Data excerpts
┄┄┄┄┄┄
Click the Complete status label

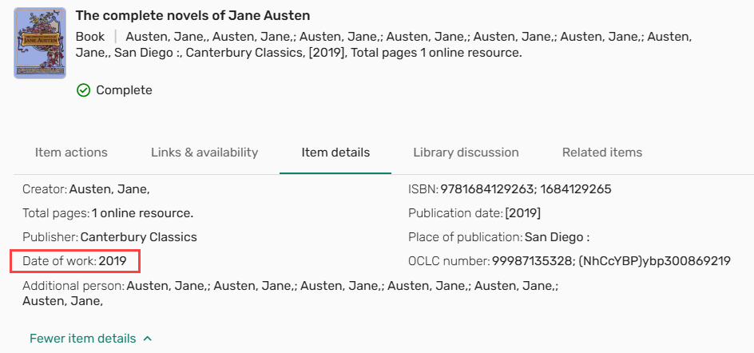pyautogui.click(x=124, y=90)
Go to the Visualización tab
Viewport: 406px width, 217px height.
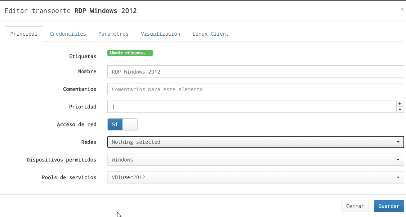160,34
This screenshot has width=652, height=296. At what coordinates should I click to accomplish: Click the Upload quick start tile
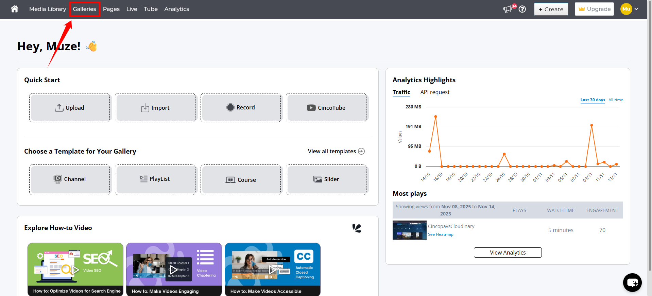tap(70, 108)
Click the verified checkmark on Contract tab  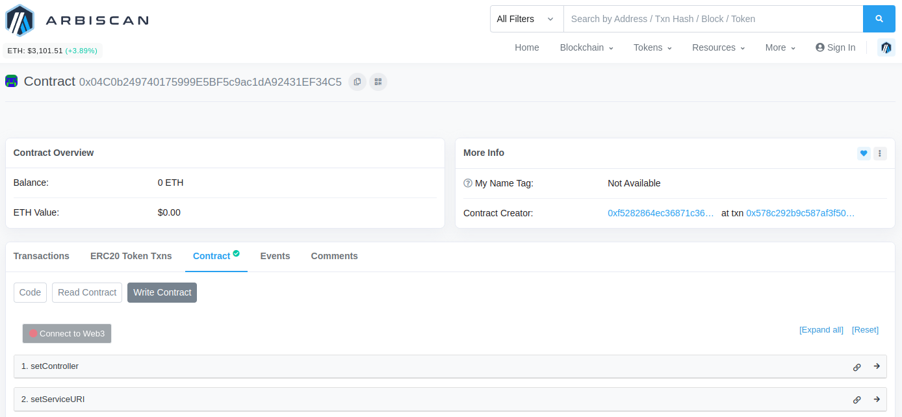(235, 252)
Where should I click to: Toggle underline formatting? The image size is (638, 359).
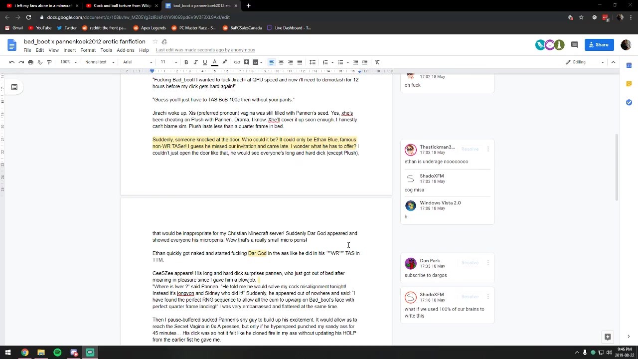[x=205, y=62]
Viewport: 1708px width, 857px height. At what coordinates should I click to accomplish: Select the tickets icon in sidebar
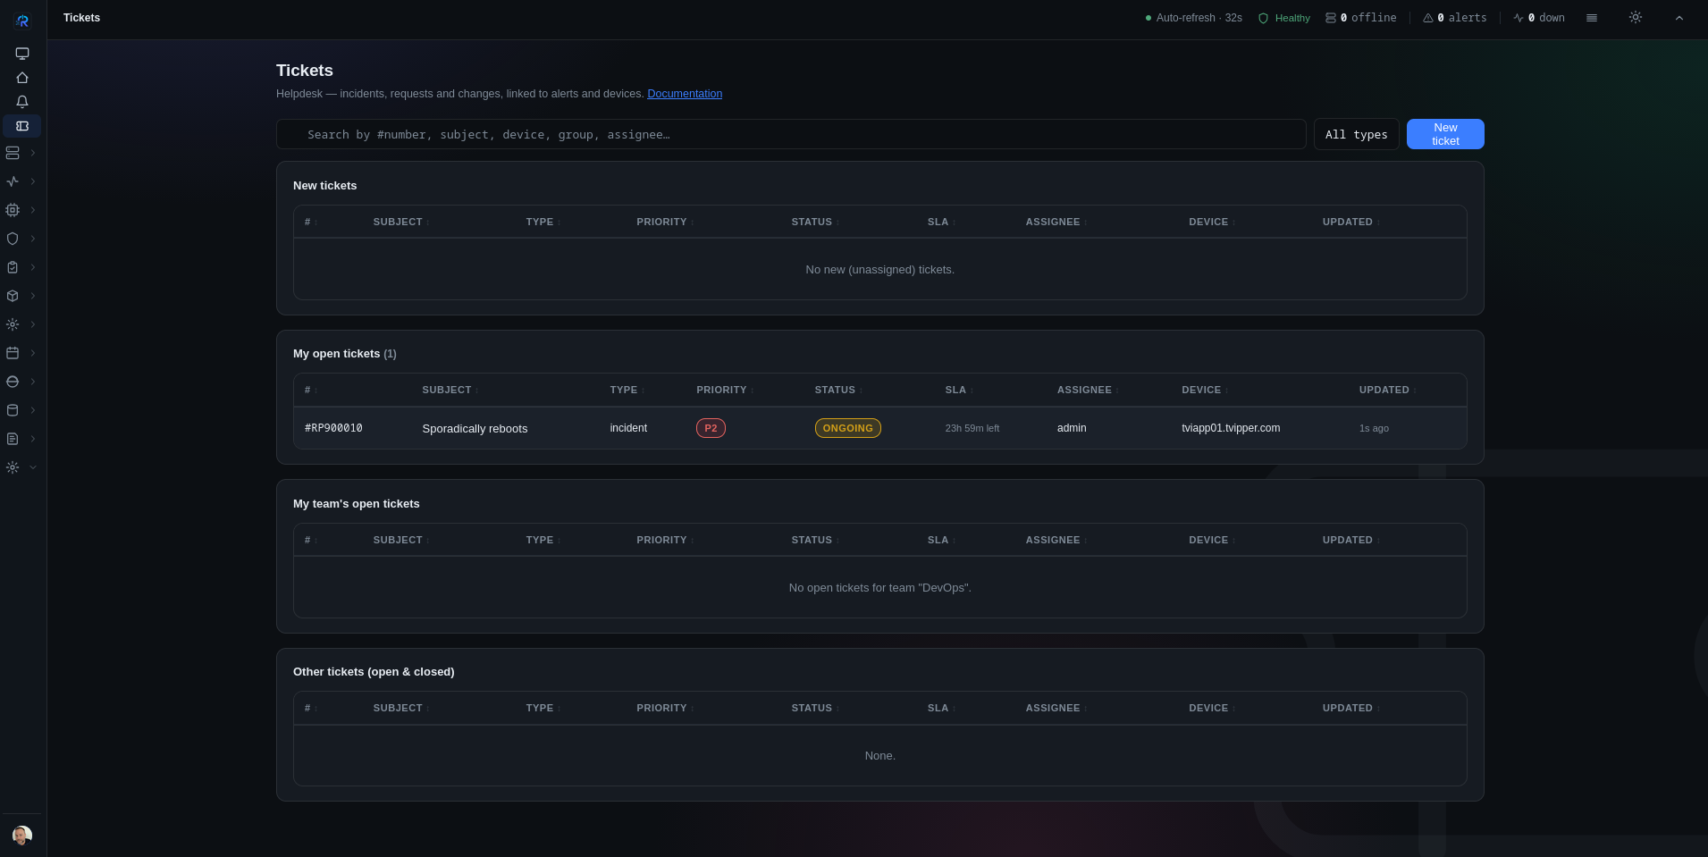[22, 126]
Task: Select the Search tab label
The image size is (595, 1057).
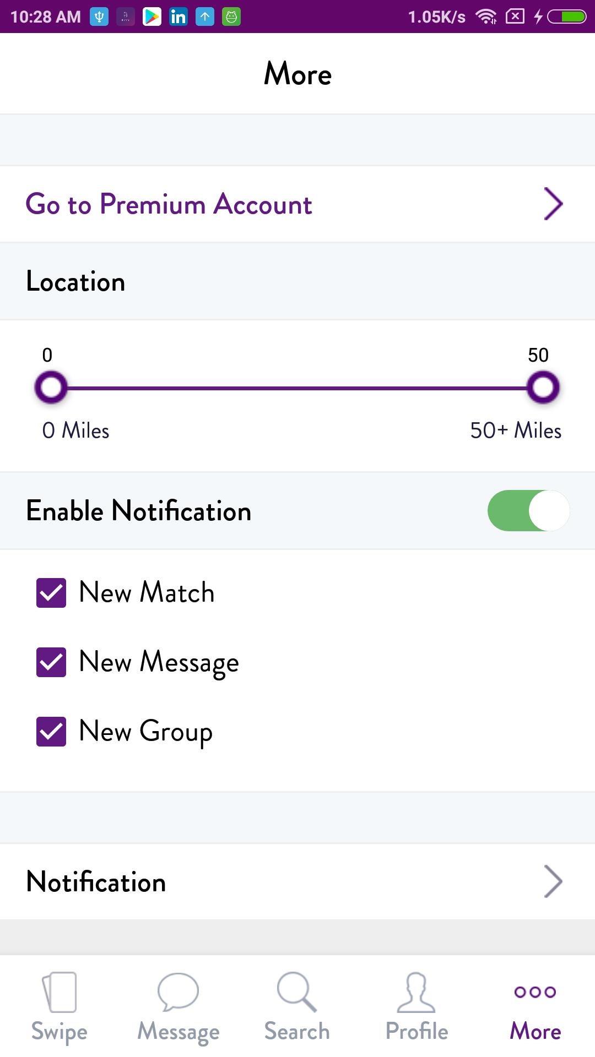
┄┄┄┄┄┄
Your copy should hold only the lines from the line with "Where should I" through the end of the data above, both ends included, transcribed exactly and without pictures.

Where should I click to: Toggle underline formatting? The image size is (638, 359).
[x=205, y=62]
Viewport: 1708px width, 857px height. At what coordinates should I click to accomplish: Select the tickets icon in sidebar
[22, 126]
Task: Select the Search tab label
The image size is (595, 1057).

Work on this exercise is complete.